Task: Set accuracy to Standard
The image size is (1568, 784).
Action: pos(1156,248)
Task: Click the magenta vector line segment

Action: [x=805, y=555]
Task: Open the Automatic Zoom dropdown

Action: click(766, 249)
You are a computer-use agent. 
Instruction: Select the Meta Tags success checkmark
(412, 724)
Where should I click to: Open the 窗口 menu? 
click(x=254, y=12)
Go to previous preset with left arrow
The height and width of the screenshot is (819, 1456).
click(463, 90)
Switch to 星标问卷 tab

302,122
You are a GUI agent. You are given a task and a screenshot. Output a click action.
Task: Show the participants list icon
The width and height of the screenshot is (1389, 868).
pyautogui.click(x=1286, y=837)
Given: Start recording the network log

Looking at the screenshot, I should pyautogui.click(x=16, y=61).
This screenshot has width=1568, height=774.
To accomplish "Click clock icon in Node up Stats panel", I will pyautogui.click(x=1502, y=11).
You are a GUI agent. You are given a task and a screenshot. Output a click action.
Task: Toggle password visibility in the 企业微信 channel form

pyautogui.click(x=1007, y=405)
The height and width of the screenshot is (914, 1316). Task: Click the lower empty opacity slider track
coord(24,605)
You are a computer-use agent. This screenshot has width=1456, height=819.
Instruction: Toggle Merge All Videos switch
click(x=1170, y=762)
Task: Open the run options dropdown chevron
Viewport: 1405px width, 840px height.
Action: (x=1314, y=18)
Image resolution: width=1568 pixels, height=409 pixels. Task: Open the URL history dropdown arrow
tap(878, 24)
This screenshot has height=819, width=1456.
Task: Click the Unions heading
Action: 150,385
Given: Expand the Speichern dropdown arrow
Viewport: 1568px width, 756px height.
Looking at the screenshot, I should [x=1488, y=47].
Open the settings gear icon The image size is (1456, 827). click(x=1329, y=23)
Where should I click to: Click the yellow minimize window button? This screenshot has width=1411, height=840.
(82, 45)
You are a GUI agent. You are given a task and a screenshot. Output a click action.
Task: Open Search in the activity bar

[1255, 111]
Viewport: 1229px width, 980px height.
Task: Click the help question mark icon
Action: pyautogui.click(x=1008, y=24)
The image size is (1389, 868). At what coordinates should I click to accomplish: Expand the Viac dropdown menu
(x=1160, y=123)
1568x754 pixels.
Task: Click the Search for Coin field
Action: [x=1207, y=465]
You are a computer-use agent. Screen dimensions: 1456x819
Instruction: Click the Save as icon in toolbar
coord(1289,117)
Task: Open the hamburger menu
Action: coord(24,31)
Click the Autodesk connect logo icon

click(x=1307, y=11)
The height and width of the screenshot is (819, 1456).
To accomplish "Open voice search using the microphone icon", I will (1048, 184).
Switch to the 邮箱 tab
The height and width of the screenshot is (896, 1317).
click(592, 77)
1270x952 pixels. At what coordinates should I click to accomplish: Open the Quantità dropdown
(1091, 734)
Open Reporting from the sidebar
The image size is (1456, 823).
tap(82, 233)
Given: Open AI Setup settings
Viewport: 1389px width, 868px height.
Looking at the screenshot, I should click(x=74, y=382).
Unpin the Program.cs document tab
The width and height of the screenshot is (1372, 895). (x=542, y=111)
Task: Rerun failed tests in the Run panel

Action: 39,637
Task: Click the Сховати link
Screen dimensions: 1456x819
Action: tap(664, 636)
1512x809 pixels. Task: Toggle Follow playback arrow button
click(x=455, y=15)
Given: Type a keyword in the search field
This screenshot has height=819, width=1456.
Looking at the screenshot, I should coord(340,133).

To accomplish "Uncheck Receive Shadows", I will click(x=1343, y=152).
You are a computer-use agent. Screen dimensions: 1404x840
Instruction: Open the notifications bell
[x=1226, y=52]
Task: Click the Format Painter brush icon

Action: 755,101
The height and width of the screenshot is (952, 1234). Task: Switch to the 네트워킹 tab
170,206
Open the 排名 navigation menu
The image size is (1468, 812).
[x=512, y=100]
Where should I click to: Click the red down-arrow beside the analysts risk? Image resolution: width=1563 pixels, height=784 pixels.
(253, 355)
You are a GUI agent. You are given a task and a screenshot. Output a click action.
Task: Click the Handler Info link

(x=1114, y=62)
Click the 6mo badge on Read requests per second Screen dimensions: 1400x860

════

* [WORK INSTRUCTION]: Report the count of lines in the entries that contain the string "computer", and nothing besides it.

* [RESPONSE]: 4